Questions to address
- Has everyone been trained on security policies?
- Have your security policies and incident response plan been approved by appropriate management?
- Does the Incident Response Team know their roles and the required notifications to make?
- Have all Incident Response Team members participated in mock drills?
2. Identification
- When did the event happen?
- How was it discovered?
- Who discovered it?
- Have any other areas been impacted?
- What is the scope of the compromise?
- Does it affect operations?
- Has the source (point of entry) of the event been discovered?
3. Containment
When a breach is first discovered, your initial instinct may be to securely delete everything so you can just get rid of it. However, that will likely hurt you in the long run since you’ll be destroying valuable evidence that you need to determine where the breach started and devise a plan to prevent it from happening again.
Instead, contain the breach so it doesn’t spread and cause further damage to your business. If you can, disconnect affected devices from the Internet. Have short-term and long-term containment strategies ready. It’s also good to have a redundant system back-up to help restore business operations. That way, any compromised data isn’t lost forever.
This is also a good time to update and patch your systems, review your remote access protocols (requiring mandatory
multi-factor authentication), change all user and administrative access credentials and harden all passwords.
4. Eradication
Once you’ve contained the issue, you need to find and eliminate the root cause of the breach. This means all malware should be securely removed, systems should again be hardened and patched, and updates should be applied.

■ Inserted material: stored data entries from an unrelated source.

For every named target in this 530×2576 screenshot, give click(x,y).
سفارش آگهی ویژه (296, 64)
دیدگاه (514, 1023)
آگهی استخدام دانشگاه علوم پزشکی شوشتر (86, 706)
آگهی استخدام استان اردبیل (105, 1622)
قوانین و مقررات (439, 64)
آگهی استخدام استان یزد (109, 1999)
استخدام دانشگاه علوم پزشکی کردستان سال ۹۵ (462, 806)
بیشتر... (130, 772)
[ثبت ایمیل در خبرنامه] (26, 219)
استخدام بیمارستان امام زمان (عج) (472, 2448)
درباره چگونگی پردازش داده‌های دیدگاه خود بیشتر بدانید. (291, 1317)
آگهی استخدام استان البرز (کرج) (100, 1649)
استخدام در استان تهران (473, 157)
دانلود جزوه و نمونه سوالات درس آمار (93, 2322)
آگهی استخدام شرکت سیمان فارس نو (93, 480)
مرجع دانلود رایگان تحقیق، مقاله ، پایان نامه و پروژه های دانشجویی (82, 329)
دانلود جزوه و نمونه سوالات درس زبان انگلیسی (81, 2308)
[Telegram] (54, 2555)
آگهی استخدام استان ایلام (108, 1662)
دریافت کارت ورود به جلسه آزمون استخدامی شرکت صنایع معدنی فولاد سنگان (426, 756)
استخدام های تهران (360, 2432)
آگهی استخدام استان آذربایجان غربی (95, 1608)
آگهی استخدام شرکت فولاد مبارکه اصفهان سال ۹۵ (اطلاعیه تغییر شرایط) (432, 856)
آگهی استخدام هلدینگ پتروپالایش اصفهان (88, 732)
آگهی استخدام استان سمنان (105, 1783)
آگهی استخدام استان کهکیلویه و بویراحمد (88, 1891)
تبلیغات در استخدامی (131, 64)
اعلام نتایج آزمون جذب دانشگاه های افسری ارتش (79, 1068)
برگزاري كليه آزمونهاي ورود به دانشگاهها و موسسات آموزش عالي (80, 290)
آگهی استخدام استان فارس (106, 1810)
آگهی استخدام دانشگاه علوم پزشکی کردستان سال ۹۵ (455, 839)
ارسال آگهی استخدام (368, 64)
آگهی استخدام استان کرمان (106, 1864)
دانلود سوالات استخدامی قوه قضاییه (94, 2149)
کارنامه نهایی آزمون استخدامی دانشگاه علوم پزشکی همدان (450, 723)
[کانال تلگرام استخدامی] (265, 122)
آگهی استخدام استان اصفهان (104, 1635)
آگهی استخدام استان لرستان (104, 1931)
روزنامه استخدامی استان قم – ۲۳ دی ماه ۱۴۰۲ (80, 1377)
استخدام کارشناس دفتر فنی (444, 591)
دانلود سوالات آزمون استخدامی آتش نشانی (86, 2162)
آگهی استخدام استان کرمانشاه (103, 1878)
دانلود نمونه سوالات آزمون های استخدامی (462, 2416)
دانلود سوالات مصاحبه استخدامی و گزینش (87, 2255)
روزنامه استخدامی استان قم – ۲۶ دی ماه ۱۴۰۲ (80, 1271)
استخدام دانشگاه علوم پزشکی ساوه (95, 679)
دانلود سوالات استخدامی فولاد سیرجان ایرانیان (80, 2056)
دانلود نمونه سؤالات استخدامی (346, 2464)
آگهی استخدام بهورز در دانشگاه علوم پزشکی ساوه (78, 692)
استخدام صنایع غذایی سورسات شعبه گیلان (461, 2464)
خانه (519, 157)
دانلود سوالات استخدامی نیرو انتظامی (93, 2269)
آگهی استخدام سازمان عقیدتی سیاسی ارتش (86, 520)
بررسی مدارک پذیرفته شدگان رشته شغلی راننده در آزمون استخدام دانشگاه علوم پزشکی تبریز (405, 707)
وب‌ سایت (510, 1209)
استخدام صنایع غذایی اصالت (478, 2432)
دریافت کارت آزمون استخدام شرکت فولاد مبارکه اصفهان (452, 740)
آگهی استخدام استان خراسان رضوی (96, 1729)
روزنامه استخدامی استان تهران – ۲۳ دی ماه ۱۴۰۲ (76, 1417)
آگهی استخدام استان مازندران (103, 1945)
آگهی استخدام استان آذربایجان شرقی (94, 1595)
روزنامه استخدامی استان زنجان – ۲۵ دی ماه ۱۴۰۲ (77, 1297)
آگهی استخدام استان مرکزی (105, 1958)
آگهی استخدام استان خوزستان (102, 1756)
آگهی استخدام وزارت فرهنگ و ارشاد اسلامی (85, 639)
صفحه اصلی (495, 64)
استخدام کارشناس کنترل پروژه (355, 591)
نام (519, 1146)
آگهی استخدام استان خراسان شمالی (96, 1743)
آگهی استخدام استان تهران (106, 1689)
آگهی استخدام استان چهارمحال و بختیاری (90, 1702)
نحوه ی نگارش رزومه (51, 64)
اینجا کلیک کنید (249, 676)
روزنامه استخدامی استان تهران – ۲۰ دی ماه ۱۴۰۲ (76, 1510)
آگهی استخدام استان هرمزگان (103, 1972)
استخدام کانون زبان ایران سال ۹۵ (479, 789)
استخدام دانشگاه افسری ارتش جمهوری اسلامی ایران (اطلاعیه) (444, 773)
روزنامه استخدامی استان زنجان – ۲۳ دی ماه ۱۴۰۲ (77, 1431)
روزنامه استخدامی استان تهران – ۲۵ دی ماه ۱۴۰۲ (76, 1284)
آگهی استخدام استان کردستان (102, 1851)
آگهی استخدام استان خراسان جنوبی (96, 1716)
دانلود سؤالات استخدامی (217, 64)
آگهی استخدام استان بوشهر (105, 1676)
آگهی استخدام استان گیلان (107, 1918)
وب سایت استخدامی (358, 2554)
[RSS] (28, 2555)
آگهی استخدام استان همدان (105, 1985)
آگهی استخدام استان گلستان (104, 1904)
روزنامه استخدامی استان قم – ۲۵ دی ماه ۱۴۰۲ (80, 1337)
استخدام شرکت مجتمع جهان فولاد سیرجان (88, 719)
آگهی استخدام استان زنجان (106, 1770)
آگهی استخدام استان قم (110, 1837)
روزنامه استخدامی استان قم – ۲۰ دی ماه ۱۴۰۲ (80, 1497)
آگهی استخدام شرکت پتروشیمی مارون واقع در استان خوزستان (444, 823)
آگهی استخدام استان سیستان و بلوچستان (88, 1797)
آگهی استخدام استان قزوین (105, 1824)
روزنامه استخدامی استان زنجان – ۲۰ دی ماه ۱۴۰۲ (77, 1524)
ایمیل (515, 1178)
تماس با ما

Whether you do this yourself, or hire a third party to do it, you need to be thorough. If any trace of malware or security issues remain in your systems, you may still be losing valuable data, and your liability could increase.
Questions to address
- Have artifacts/malware from the attacker been securely removed?
- Has the system be hardened, patched, and updates applied?
- Can the system be re-imaged?
5. Recovery
This is the process of restoring and returning affected systems and devices back into your business environment. During this time, it’s important to get your systems and business operations up and running again without the fear of another breach.
- When can systems be returned to production?
- Have systems been patched, hardened and tested?
- Can the system be restored from a trusted back-up?
- How long will the affected systems be monitored and what will you look for when monitoring?
- What tools will ensure similar attacks will not reoccur? (File integrity monitoring, intrusion detection/protection, etc)
6. Lessons Learned
Once the investigation is complete, hold an after-action meeting with all Incident Response Team members and discuss what you’ve learned from the data breach. This is where you will analyze and document everything about the breach. Determine what worked well in your response plan, and where there were some holes. Lessons learned from both mock and real events will help strengthen your systems against the future attacks.
Questions to address
- What changes need to be made to the security?
- How should employee be trained differently?
- What weakness did the breach exploit?
- How will you ensure a similar breach doesn’t happen again?
No one wants to go through a data breach, but it’s essential to plan for one. Prepare for it, know what to do when it happens, and learn all that you can afterwards.